Use cases for multi-location healthcare working capital. (1) Acquisition of additional location — bridge between LOI and SBA 7(a) close (often 90-120 days). (2) New equipment for multiple locations (digital X-ray, CBCT, surgical equipment) — usually better via equipment finance. (3) EHR/EMR system upgrade across locations — Epic, Cerner, eClinicalWorks rollouts run $50K-$500K. (4) Provider recruitment and signing bonuses — usually $25K-$150K per provider. (5) Practice marketing and patient acquisition campaigns — $25K-$200K. (6) Working capital during Medicare reimbursement freeze (CMS payment delays, audit holds). (7) Build-out of new specialty service line (orthodontics in pediatric dental, sleep medicine in ENT). (8) Buy-out of departing partner — usually better via SBA or specialty practice loans.

Entity-structure traps to avoid. (1) Applying with the management entity (MSO) when it has minimal revenue but high expenses — looks insolvent on bank statements. (2) Applying with one location's bank account when other locations are running at deficit — funder will eventually find this. (3) Cross-collateralizing locations without clear inter-company agreements — if one location defaults, funder can claim against profitable locations. (4) Stacking multiple MCAs at different location entities owned by same person — creates concentrated personal guarantee exposure; funders will discover this through soft credit pulls. (5) Hiding provider payroll structures (employed W-2 vs independent contractor 1099) that affect cash flow predictability.

Pricing benchmarks for multi-location healthcare (2026). (1) 3+ location dental group, $5M+ annual revenue, mostly commercial — factor 1.13-1.20, term 12-15 months. (2) 2-location medical practice, $3M revenue, mixed Medicare/commercial — factor 1.18-1.28, term 9-12 months. (3) 3-location veterinary group, $4M revenue, mostly cash-pay — factor 1.15-1.22, term 9-12 months. (4) 5+ location PT or chiro group — factor 1.20-1.30, term 9-12 months due to workers comp and auto exposure. (5) Single-location specialty group (orthodontics, oral surgery) — often qualifies for SBA 7(a) at 9-12% APR, beats any MCA.

SBA 7(a) versus MCA for multi-location healthcare. For established multi-location practices, SBA 7(a) almost always beats MCA on long-term economics: 9-12% APR over 10 years versus factor 1.18 over 12 months (~36% APR-equivalent). SBA timing (60-90 days) is the barrier, not pricing. Strategy: use a short-term MCA for the bridge while SBA underwrites, then refinance the MCA out of SBA proceeds at close. This dual-track approach captures the speed of MCA and the economics of SBA without choosing between them.
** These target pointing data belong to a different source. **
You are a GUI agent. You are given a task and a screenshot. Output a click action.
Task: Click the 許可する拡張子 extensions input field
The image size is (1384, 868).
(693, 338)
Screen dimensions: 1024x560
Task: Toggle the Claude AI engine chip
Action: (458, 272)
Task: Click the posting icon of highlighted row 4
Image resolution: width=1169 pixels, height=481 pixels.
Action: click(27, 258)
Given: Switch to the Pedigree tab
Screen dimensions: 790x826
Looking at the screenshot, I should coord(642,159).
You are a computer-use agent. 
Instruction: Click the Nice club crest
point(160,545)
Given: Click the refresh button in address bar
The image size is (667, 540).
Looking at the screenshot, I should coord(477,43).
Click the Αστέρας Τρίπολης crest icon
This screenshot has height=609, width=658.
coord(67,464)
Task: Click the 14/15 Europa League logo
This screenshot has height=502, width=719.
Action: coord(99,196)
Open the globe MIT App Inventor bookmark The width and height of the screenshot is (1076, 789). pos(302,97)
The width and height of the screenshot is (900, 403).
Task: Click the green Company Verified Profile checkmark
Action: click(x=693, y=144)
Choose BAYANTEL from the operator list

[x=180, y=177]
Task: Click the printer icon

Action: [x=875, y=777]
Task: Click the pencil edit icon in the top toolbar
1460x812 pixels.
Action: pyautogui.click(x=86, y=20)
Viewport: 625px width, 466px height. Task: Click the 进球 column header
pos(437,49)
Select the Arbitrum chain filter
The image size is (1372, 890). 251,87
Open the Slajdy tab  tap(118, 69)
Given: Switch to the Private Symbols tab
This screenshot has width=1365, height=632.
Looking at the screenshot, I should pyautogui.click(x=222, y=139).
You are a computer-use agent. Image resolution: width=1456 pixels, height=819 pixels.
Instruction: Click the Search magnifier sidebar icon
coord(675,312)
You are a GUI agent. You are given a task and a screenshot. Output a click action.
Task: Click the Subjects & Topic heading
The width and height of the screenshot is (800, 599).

Bottom line for 2026. Multi-location healthcare practices should pursue consolidated underwriting at healthcare-specialty lenders (Live Oak Bank, BHG, Mulligan, Credibly) using full multi-location documentation. Expect $250K-$2M at factor 1.15-1.30 for established 3+ year groups; SBA 7(a) at 9-12% APR for established practices with time to wait. Avoid stacking single-location MCAs across separate entities — pricing and risk both deteriorate. Engage a healthcare-experienced CPA and ideally a practice broker for advances over $500K; documentation quality drives pricing by 0.05-0.10 in factor. Provide payor mix breakdown, AR aging, and consolidated bank statements proactively — funders that handle multi-location healthcare well will reward thorough documentation with materially better pricing.